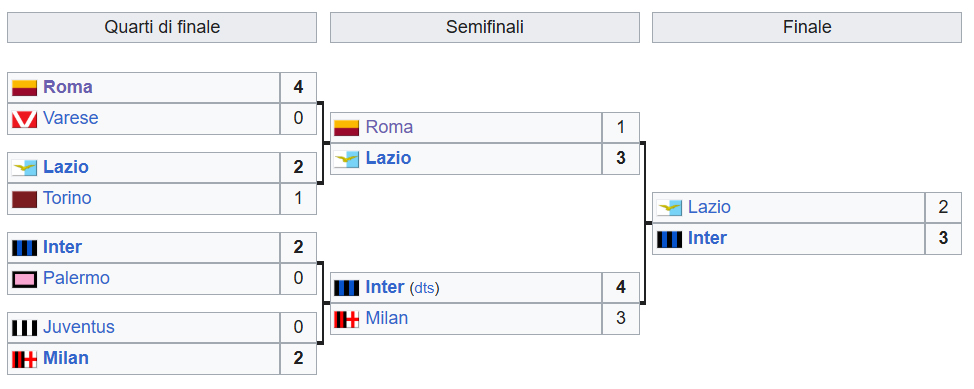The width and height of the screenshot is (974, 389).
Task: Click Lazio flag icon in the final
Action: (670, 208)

-- -- --

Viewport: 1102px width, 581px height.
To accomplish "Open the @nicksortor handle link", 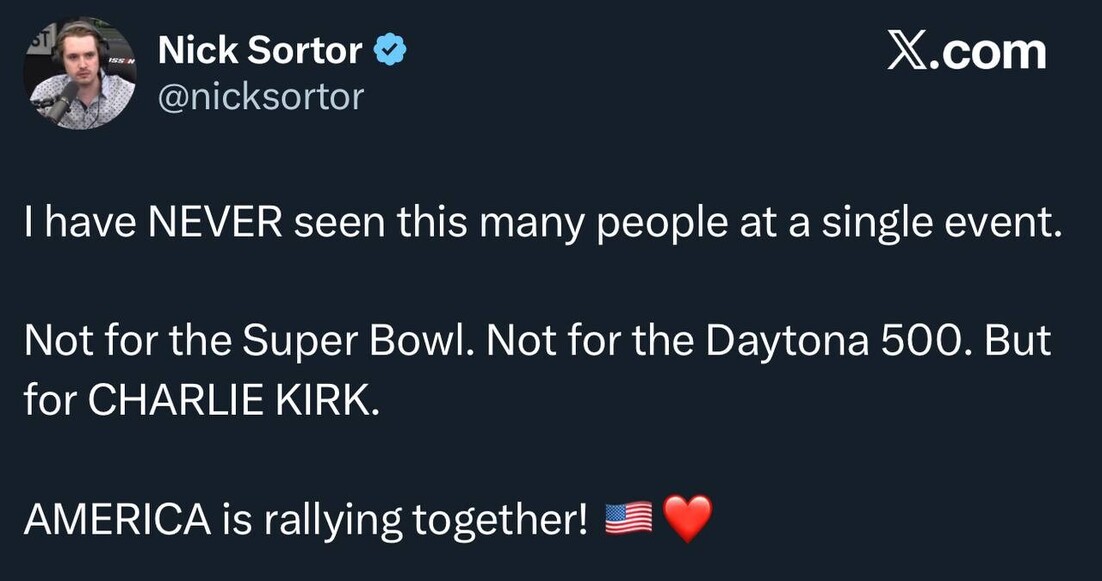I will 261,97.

-- -- --

Set task
Put the listing lines from the line with "The width and" to the line with "Action: (670, 208)", both included, into a numbered list. Skip any blank lines and leave out the pictures.

Task answer
1. The width and height of the screenshot is (974, 389).
2. Task: Click Lazio flag icon in the final
3. Action: (670, 208)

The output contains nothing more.